In the first postwar decade, the stage shifted to Asia: the fall of China, the Korean War, and the economic recovery of Japan. Decolonization commenced. Ghandi’s rise was shaped by Thoreau, Ruskin and Tolstoy. African leaders didn’t think past independence. The UK’s surrendering the strategic cornerstones of Suez (1956), Singapore (58), and Persian Gulf bases outweighed African concessions. Israeli settlement of Palestine eclipsed European postwar migrations (and the Asian subcontinent?). The rise of rocket science led to the boldest adventures in four centuries, and also to the Cuban Missile Crisis, on which topic the author makes the (rare) error of overlooking Kennedy’s handing back Turkish bases. By the time the Suez Canal recovered from the damage of the 1967 war, it was too small for modern tankers. Containers revolutionized shipping too in raising productivity, reducing theft, and so creating higher pay. The rise of radio (and later TV) had undermined the schoolroom, which in the 19th century had been expected to extend civilization influences, and later fueled the demagogues. (The British commentator David Frost observing that TV is entertainment by people you wouldn’t let into your home.) Women’s work (cooking, cleaning) was radically improved by advances in the 1960s, a decade that ‘enthroned’ the cult of the teenager, feminism and the pill, black rights, and the green movement. The direct result was declining European birth rates.
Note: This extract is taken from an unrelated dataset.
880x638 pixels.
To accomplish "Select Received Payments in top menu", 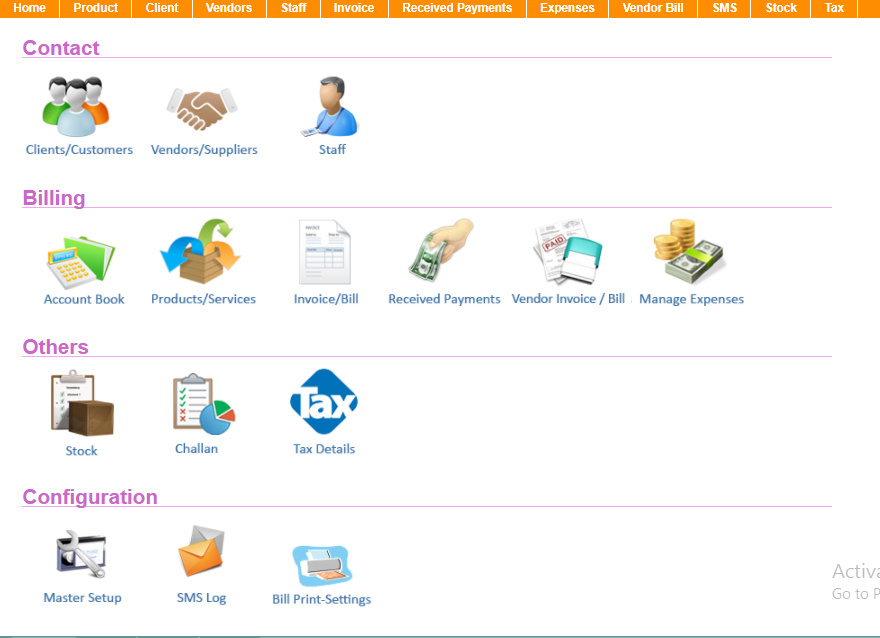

Vietnam was the last major Communist victory, soon overwhelmed by the Soviet-Afghan war as well as the contradictions and ossification of Communist societies. The author notes that when the Berlin wall fell, the Russians had more divisions on its Chinese border than in Eastern Europe. China’s rise dependent on capital from emigrants, not Western banks, most of whom came from Guangzhou (Guangdong) and Fujian provinces.
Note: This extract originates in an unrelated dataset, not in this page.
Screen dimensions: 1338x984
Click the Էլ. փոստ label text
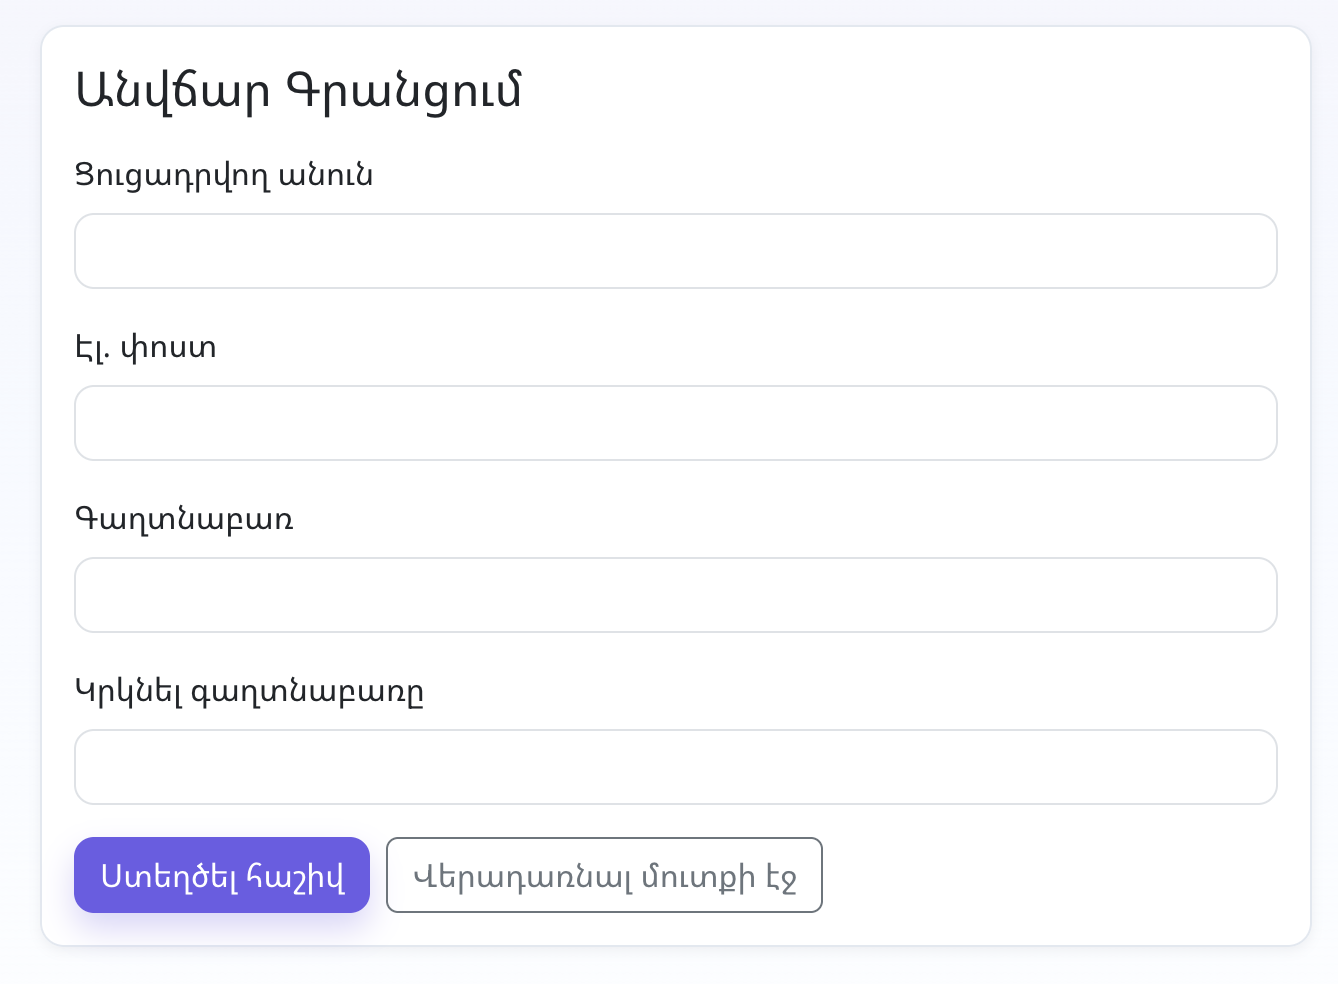[146, 347]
The end of World War I had fostered disagreement and disillusion, the end of the Cold War optimism. By century’s end, Europe was more united, under the aegis of the European Union, than at any time since the Holy Roman Empire. So was the world linked by the rise of global languages (especially English), culture (e.g., sport), technology, ‘megacities’ (Asian cities led by Tokyo). The most divisive trend was radical Islamism: after World War I, Turkey’s conversion to secular rule was less remarked; at century’s end, Russia had returned to a statist economy while Turkey was moving back toward Islam. Secular pluralism and social theory each petered out. It would be unwise to assume Western democracy has triumphed because it requires prudence and experience of elected officials. Blainey is typically orthodox liberal, endowing his views with common sense and disapproving of leftist ideology.